Research Center for Pharmaceutical Nanotechnology, Biomedicine Institute, Tabriz University of Medical Sciences, Tabriz, Iran.
Department of Bioinformatics, Biotechnology Research Center, Tabriz Branch, Islamic Azad University, Tabriz, Iran.
Sci Rep. 2021 Feb 8;11(1):3349. doi: 10.1038/s41598-021-82796-y.

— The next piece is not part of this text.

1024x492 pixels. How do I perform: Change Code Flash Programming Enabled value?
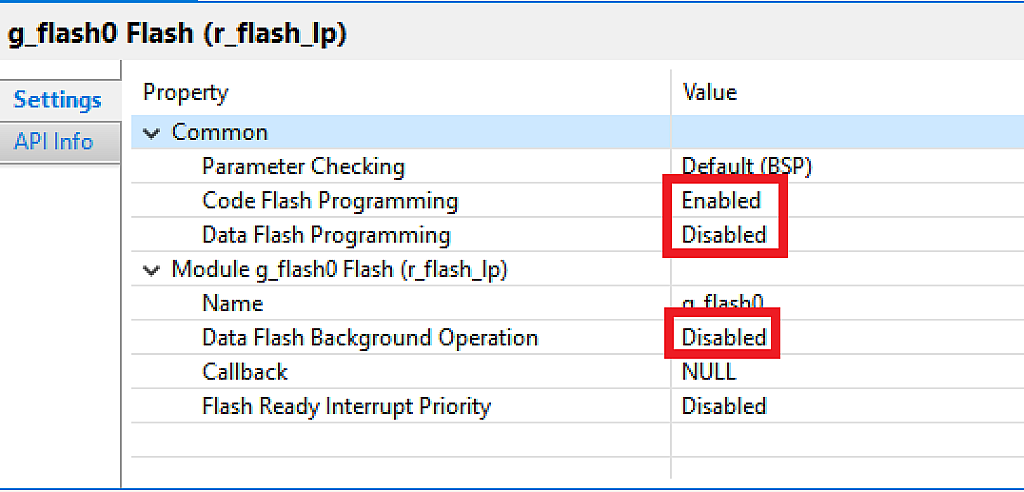[721, 200]
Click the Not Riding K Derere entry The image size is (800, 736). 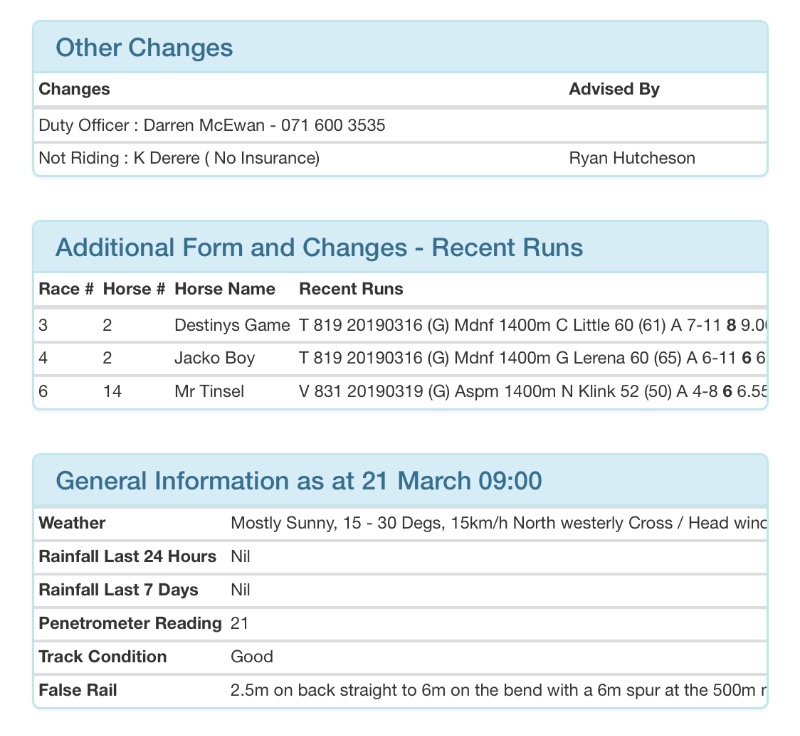pos(179,158)
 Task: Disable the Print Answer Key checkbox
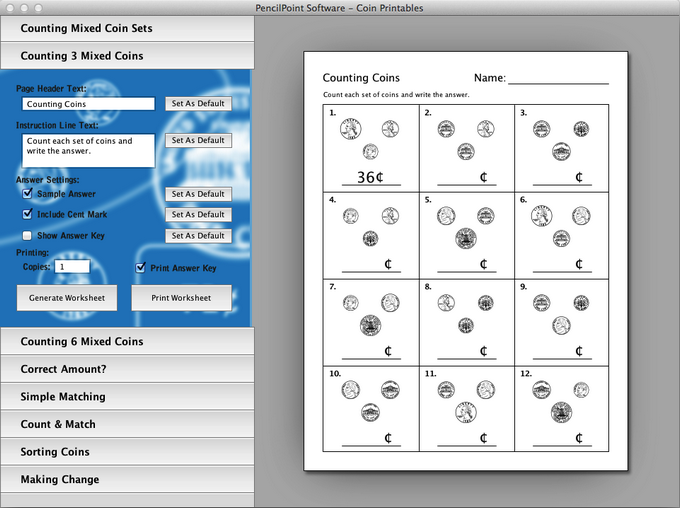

Gene/feature selection is an essential preprocessing step for creating models using machine learning techniques. It also plays a critical role in different biological applications such as the identification of biomarkers. Although many feature/gene selection algorithms and methods have been introduced, they may suffer from problems such as parameter tuning or low level of performance. To tackle such limitations, in this study, a universal wrapper approach is introduced based on our introduced optimization algorithm and the genetic algorithm (GA). In the proposed approach, candidate solutions have variable lengths, and a support vector machine scores them. To show the usefulness of the method, thirteen classification and regression-based datasets with different properties were chosen from various biological scopes, including drug discovery, cancer diagnostics, clinical applications, etc. Our findings confirmed that the proposed method outperforms most of the other currently used approaches and can also free the users from difficulties related to the tuning of various parameters. As a result, users may optimize their biological applications such as obtaining a biomarker diagnostic kit with the minimum number of genes and maximum separability power.
基因/特征选择是使用机器学习技术创建模型的必要预处理步骤。它在不同的生物应用中也起着关键作用,如生物标志物的识别。尽管已经引入了许多特征/基因选择算法和方法,但它们可能存在参数调整或性能水平低等问题。为了解决这些限制,本研究基于我们引入的优化算法和遗传算法(GA),提出了一种通用的封装方法。在提出的方法中,候选解决方案的长度可变,支持向量机对其进行评分。为了展示该方法的有用性,从不同的生物学领域选择了 13 个具有不同特性的分类和回归数据集,包括药物发现、癌症诊断、临床应用等。我们的研究结果证实,该方法优于大多数其他当前使用的方法,还可以使用户摆脱与调整各种参数相关的困难。因此,用户可以优化他们的生物应用,例如用最小数量的基因和最大的可分离性获得生物标志物诊断试剂盒。